Exercise brief: Each line below needs to be repeated precisely as it is.
-- Opening Marker --
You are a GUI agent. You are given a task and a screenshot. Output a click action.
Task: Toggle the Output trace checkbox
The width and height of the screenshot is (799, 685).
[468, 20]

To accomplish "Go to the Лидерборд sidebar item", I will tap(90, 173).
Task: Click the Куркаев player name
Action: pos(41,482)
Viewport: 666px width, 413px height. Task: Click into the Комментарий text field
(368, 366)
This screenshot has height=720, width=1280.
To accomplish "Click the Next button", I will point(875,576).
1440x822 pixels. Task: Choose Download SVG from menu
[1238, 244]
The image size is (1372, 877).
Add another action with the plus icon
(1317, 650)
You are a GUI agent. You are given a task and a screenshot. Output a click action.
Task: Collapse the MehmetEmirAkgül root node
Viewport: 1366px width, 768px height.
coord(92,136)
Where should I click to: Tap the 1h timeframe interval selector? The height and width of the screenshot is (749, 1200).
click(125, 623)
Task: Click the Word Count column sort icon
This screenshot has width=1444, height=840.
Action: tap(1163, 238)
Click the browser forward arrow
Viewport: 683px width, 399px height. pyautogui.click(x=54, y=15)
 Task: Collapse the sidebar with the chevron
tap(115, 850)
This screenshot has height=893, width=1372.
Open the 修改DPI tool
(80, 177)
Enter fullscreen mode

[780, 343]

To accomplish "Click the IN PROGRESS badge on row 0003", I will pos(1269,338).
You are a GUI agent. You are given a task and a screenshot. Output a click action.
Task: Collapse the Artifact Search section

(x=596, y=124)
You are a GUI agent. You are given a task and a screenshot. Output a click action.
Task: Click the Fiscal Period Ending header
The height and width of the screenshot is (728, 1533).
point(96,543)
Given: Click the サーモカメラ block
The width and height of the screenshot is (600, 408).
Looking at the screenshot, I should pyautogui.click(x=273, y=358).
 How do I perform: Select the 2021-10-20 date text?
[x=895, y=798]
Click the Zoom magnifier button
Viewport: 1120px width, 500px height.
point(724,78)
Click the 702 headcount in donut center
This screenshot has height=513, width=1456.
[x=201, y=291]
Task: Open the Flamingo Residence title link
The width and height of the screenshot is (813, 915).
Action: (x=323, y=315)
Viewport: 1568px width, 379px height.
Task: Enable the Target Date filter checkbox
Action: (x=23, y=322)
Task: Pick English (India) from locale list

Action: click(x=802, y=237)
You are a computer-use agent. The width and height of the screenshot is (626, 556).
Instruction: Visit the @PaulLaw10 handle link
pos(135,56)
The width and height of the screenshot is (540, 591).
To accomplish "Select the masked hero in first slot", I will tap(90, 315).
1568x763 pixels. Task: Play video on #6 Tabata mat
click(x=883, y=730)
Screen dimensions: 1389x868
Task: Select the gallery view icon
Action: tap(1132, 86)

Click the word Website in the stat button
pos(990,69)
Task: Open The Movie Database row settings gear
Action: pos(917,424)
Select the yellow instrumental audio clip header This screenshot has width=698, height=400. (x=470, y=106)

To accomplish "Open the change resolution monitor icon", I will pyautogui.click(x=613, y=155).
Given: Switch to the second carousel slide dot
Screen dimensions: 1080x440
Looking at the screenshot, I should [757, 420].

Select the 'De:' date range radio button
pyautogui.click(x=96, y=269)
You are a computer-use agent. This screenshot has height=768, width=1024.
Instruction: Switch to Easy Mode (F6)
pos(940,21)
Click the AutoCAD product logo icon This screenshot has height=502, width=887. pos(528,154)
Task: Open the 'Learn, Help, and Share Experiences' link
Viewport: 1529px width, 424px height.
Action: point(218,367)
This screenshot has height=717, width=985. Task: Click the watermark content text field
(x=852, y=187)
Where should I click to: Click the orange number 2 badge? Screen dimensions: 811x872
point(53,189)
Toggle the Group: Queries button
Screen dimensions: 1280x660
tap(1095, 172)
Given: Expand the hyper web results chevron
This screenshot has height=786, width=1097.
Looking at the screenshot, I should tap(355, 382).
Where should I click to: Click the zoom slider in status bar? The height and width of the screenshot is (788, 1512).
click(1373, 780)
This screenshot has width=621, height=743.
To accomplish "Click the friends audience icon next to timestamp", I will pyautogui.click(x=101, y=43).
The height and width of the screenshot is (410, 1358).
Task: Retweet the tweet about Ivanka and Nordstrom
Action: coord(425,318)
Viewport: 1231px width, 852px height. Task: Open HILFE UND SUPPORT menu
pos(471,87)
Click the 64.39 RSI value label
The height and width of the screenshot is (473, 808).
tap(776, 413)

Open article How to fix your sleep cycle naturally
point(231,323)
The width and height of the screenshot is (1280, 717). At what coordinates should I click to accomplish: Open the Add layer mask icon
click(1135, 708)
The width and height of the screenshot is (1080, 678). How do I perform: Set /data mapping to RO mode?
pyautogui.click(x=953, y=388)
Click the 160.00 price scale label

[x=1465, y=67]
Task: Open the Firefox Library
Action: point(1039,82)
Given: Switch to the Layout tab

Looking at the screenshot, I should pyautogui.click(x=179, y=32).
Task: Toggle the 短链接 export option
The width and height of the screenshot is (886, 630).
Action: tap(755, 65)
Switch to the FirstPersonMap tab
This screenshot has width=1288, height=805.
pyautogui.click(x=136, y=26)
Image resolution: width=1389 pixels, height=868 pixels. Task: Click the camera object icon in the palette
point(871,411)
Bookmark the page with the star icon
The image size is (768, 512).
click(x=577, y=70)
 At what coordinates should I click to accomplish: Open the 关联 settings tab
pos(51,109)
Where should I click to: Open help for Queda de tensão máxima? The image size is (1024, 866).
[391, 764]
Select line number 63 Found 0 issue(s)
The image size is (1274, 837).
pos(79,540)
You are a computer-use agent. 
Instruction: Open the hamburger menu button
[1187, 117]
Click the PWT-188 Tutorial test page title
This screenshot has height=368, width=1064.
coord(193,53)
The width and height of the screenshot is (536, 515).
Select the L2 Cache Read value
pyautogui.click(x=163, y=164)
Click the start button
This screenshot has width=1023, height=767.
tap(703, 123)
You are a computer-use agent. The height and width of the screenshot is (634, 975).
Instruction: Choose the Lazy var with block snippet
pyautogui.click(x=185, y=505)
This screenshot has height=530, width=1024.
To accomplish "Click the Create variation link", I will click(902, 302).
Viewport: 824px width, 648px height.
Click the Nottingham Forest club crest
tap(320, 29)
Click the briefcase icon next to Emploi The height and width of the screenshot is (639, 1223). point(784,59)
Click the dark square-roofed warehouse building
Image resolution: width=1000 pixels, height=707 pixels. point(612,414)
-- Closing Marker --
Answer space:
You are a GUI agent. You are given a task and a screenshot. Output a click action.
Task: Toggle the Output trace checkbox
The width and height of the screenshot is (799, 685).
[468, 20]

To accomplish "Go to the Лидерборд sidebar item", I will tap(90, 173).
Task: Click the Куркаев player name
Action: pos(41,482)
Viewport: 666px width, 413px height. Task: Click into the Комментарий text field
(368, 366)
This screenshot has height=720, width=1280.
To accomplish "Click the Next button", I will point(875,576).
1440x822 pixels. Task: Choose Download SVG from menu
[1238, 244]
The image size is (1372, 877).
Add another action with the plus icon
(1317, 650)
You are a GUI agent. You are given a task and a screenshot. Output a click action.
Task: Collapse the MehmetEmirAkgül root node
Viewport: 1366px width, 768px height.
coord(92,136)
Where should I click to: Tap the 1h timeframe interval selector? The height and width of the screenshot is (749, 1200).
click(125, 623)
Task: Click the Word Count column sort icon
This screenshot has width=1444, height=840.
Action: tap(1163, 238)
Click the browser forward arrow
Viewport: 683px width, 399px height. pyautogui.click(x=54, y=15)
 Task: Collapse the sidebar with the chevron
tap(115, 850)
This screenshot has height=893, width=1372.
Open the 修改DPI tool
(80, 177)
Enter fullscreen mode

[780, 343]

To accomplish "Click the IN PROGRESS badge on row 0003", I will pos(1269,338).
You are a GUI agent. You are given a task and a screenshot. Output a click action.
Task: Collapse the Artifact Search section

(x=596, y=124)
You are a GUI agent. You are given a task and a screenshot. Output a click action.
Task: Click the Fiscal Period Ending header
The height and width of the screenshot is (728, 1533).
point(96,543)
Given: Click the サーモカメラ block
The width and height of the screenshot is (600, 408).
Looking at the screenshot, I should pyautogui.click(x=273, y=358).
 How do I perform: Select the 2021-10-20 date text?
[x=895, y=798]
Click the Zoom magnifier button
Viewport: 1120px width, 500px height.
point(724,78)
Click the 702 headcount in donut center
This screenshot has height=513, width=1456.
[x=201, y=291]
Task: Open the Flamingo Residence title link
The width and height of the screenshot is (813, 915).
Action: (x=323, y=315)
Viewport: 1568px width, 379px height.
Task: Enable the Target Date filter checkbox
Action: (x=23, y=322)
Task: Pick English (India) from locale list

Action: click(x=802, y=237)
You are a computer-use agent. The width and height of the screenshot is (626, 556).
Instruction: Visit the @PaulLaw10 handle link
pos(135,56)
The width and height of the screenshot is (540, 591).
To accomplish "Select the masked hero in first slot", I will tap(90, 315).
1568x763 pixels. Task: Play video on #6 Tabata mat
click(x=883, y=730)
Screen dimensions: 1389x868
Task: Select the gallery view icon
Action: tap(1132, 86)

Click the word Website in the stat button
pos(990,69)
Task: Open The Movie Database row settings gear
Action: pos(917,424)
Select the yellow instrumental audio clip header This screenshot has width=698, height=400. (x=470, y=106)

To accomplish "Open the change resolution monitor icon", I will pyautogui.click(x=613, y=155).
Given: Switch to the second carousel slide dot
Screen dimensions: 1080x440
Looking at the screenshot, I should [757, 420].

Select the 'De:' date range radio button
pyautogui.click(x=96, y=269)
You are a computer-use agent. This screenshot has height=768, width=1024.
Instruction: Switch to Easy Mode (F6)
pos(940,21)
Click the AutoCAD product logo icon This screenshot has height=502, width=887. pos(528,154)
Task: Open the 'Learn, Help, and Share Experiences' link
Viewport: 1529px width, 424px height.
Action: point(218,367)
This screenshot has height=717, width=985. Task: Click the watermark content text field
(x=852, y=187)
Where should I click to: Click the orange number 2 badge? Screen dimensions: 811x872
point(53,189)
Toggle the Group: Queries button
Screen dimensions: 1280x660
tap(1095, 172)
Given: Expand the hyper web results chevron
This screenshot has height=786, width=1097.
Looking at the screenshot, I should tap(355, 382).
Where should I click to: Click the zoom slider in status bar? The height and width of the screenshot is (788, 1512).
click(1373, 780)
This screenshot has width=621, height=743.
To accomplish "Click the friends audience icon next to timestamp", I will pyautogui.click(x=101, y=43).
The height and width of the screenshot is (410, 1358).
Task: Retweet the tweet about Ivanka and Nordstrom
Action: coord(425,318)
Viewport: 1231px width, 852px height. Task: Open HILFE UND SUPPORT menu
pos(471,87)
Click the 64.39 RSI value label
The height and width of the screenshot is (473, 808).
tap(776, 413)

Open article How to fix your sleep cycle naturally
point(231,323)
The width and height of the screenshot is (1280, 717). At what coordinates should I click to accomplish: Open the Add layer mask icon
click(1135, 708)
The width and height of the screenshot is (1080, 678). How do I perform: Set /data mapping to RO mode?
pyautogui.click(x=953, y=388)
Click the 160.00 price scale label

[x=1465, y=67]
Task: Open the Firefox Library
Action: point(1039,82)
Given: Switch to the Layout tab

Looking at the screenshot, I should pyautogui.click(x=179, y=32).
Task: Toggle the 短链接 export option
The width and height of the screenshot is (886, 630).
Action: tap(755, 65)
Switch to the FirstPersonMap tab
This screenshot has width=1288, height=805.
pyautogui.click(x=136, y=26)
Image resolution: width=1389 pixels, height=868 pixels. Task: Click the camera object icon in the palette
point(871,411)
Bookmark the page with the star icon
The image size is (768, 512).
click(x=577, y=70)
 At what coordinates should I click to accomplish: Open the 关联 settings tab
pos(51,109)
Where should I click to: Open help for Queda de tensão máxima? The image size is (1024, 866).
[391, 764]
Select line number 63 Found 0 issue(s)
The image size is (1274, 837).
pos(79,540)
You are a computer-use agent. 
Instruction: Open the hamburger menu button
[1187, 117]
Click the PWT-188 Tutorial test page title
This screenshot has height=368, width=1064.
coord(193,53)
The width and height of the screenshot is (536, 515).
Select the L2 Cache Read value
pyautogui.click(x=163, y=164)
Click the start button
This screenshot has width=1023, height=767.
tap(703, 123)
You are a computer-use agent. The height and width of the screenshot is (634, 975).
Instruction: Choose the Lazy var with block snippet
pyautogui.click(x=185, y=505)
This screenshot has height=530, width=1024.
To accomplish "Click the Create variation link", I will click(902, 302).
Viewport: 824px width, 648px height.
Click the Nottingham Forest club crest
tap(320, 29)
Click the briefcase icon next to Emploi The height and width of the screenshot is (639, 1223). point(784,59)
Click the dark square-roofed warehouse building
Image resolution: width=1000 pixels, height=707 pixels. point(612,414)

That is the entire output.